ACR Codes: 3.2
Ankylosing spondylitis (AS) is an inflammatory condition of the large joints that generally presents in young men and women with insidious onset of back pain and stiffness. Traditionally, it is thought of as a disease affecting young men while rheumatoid arthritis is one of middle-aged women. Antigen studies however have indicated that there is not much of a male preponderance of AS as was previously believed and that sacroiliitis can be found in a large number of B27-positive women. However, it is true that the severest forms of AS are more common in men. The relationship between AS and the HLA-B27 antigen is well recognized with 97% of Caucasian spondylitics are B27 positive. However, AS is a rare condition (about 0.05% prevalence) and B27 is relatively common antigen (5% prevalence). HLA typing, therefore, is most effective as an exclusionary test used to rule-out the presence of AS.
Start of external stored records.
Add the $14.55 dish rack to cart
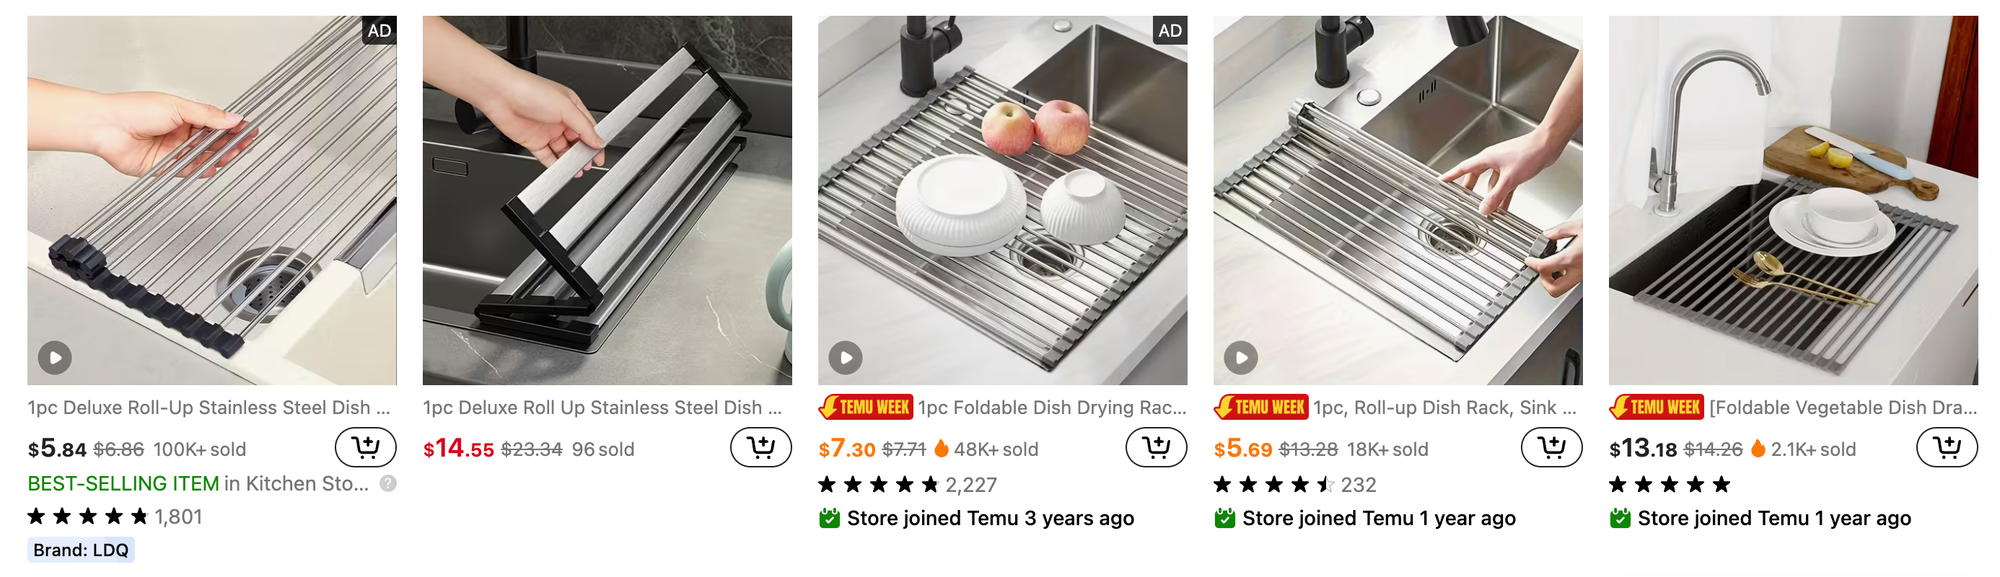The width and height of the screenshot is (2000, 577). click(x=761, y=447)
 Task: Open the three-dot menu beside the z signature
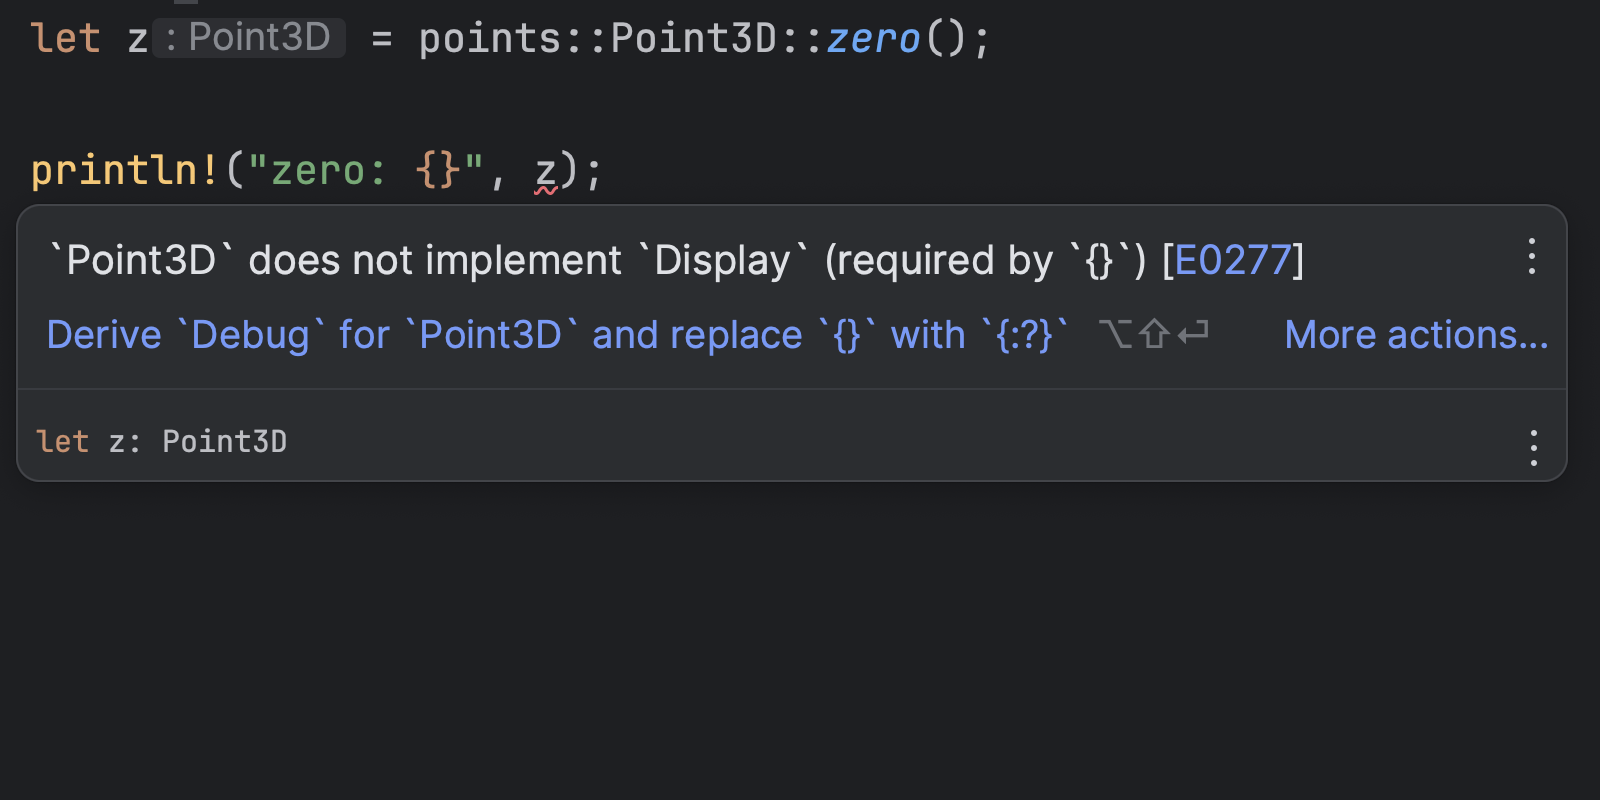tap(1533, 447)
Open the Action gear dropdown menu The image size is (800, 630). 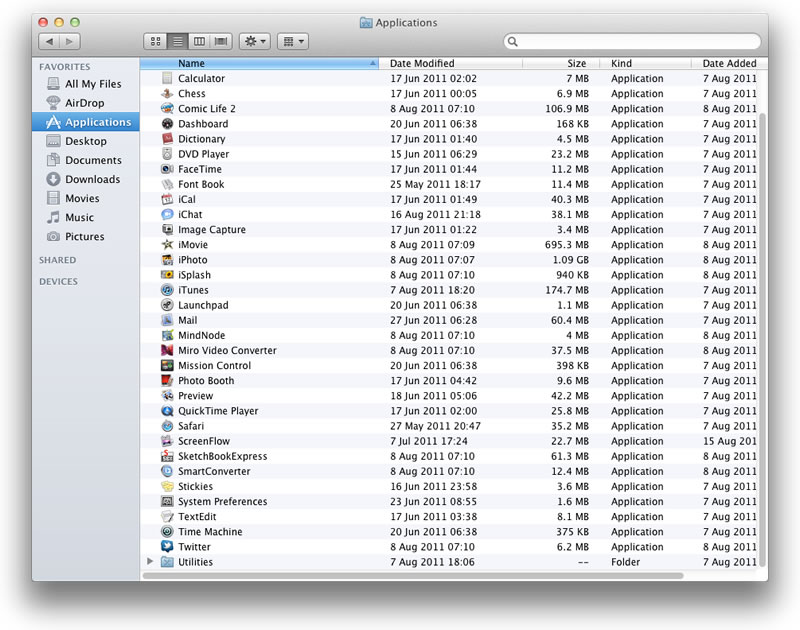coord(255,41)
Upon initial presentation, most patients will have abnormal sacroiliac joints. While the sacroilitis may be unilateral or asymmetrical, it is most commonly symmetrical. There are two components to each sacroiliac joint: the synovial part and the ligamentous part. The normal synovial joint appears on the anteroposterior radiograph as two curvilinear, parallel thin cortices with a uniform cartilage space between. With sacroiliitis there is loss of cortex, irregular cartilage space width, focal erosions, sclerosis, and ultimately ankylosis. The ligamentous portion of the joint also becomes abnormal, as both sacral and iliac cortices undergo early erosive changes, then develop productive bone (whiskering) and finally undergo ankylosis. During the early stages CT or MRI may be helpful to identify initial changes.
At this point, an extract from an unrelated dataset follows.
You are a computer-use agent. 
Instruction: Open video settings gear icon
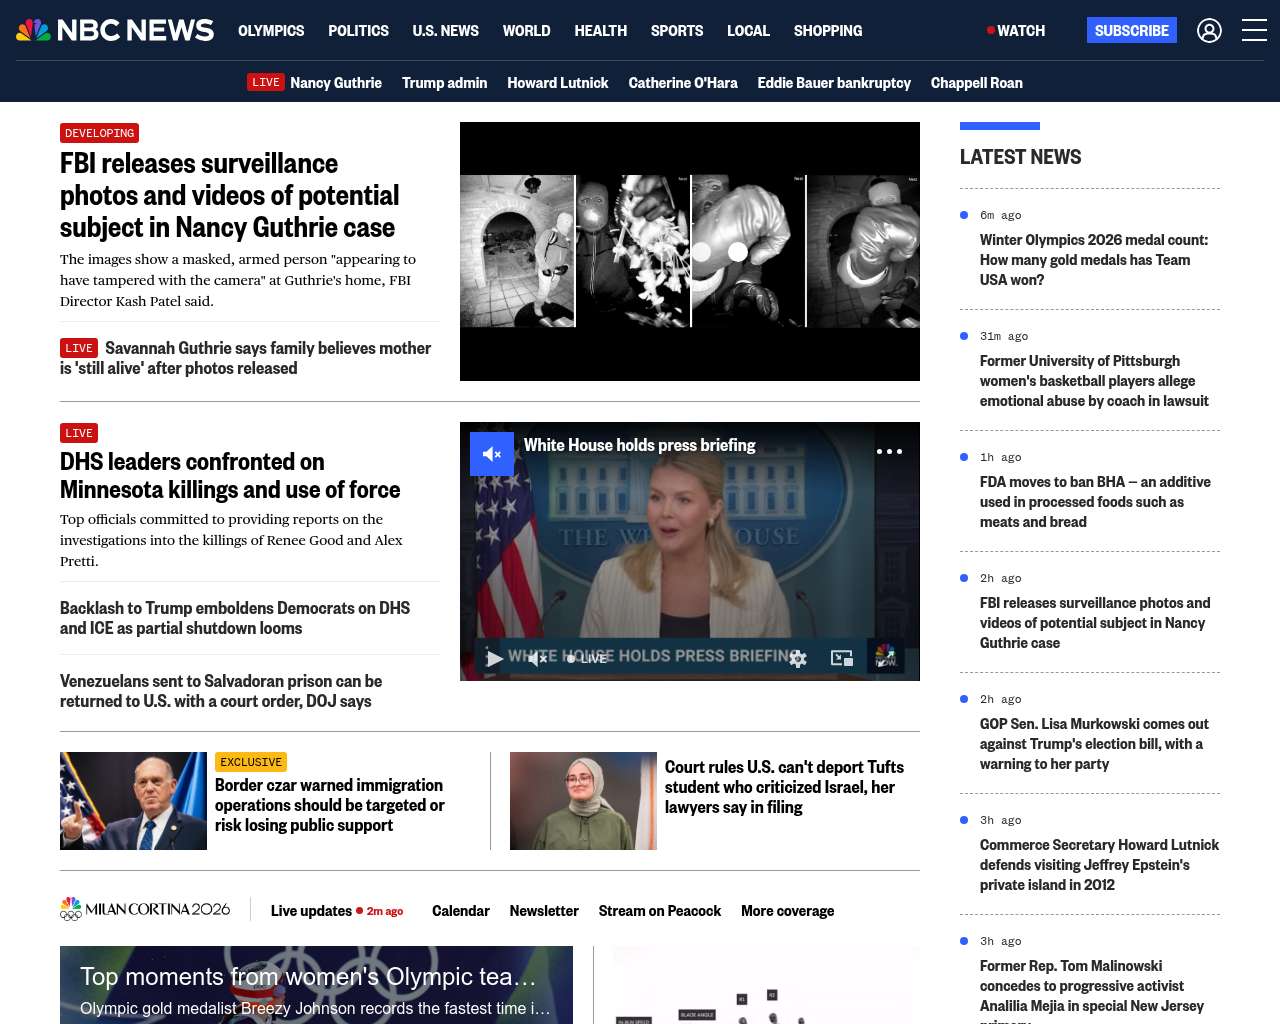(798, 658)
Spinal involvement is generally already present when sacroiliitis is documented or follows shortly thereafter. The spine changes consist of vertebral body squaring, production of syndesmophytes, development of ligamentous mineralization, and apophyseal joint ankylosis. The spinal involvement may begin at either the lumbosacral or thoracolumbar regions, then progress to other areas of the spine. In women, sometimes the thoracolumbar area is spared while cervical spondylitis and sacroilitis are present. Vertebral body squaring, a characteristic feature, is produced by two mechanisms. First, osteitis and erosion adjacent to vertebral end-plate margins cause ‘shiny’ or ivory corners and contribute to the square appearance. Second, anterior longitudinal ligament mineralization may fill in the normal anterior concavity of the vertebral body. Syndesmophytes, the hallmark of spinal involvement, are gracile ossifications of the outer fibers of the annulus fibrosis which extend from the edge of one end-plate to the edge of the next. With maturation, these create the classic ‘bamboo spine’. Apophyseal joints go through the same sequential stages of synovial inflammation and eventually ankylose. As in rheumatoid arthritis and juvenile chronic polyarthritis, synovitis at the atlanto-axial joint may lead to subluxation which frequently becomes fixed. Eventually, the entire spine tends to become osteopenic.
Reference(s): Soninn AH, Boles CA, Rogers LF. Joint Disease. In: Grainger RG, Allison G, Adam A, Dixon AK (eds). Diagnostic Radiology: A Textbook of Medical Imaging, 4th ed. London: Churchill Livingstone: 2001:2006-2008.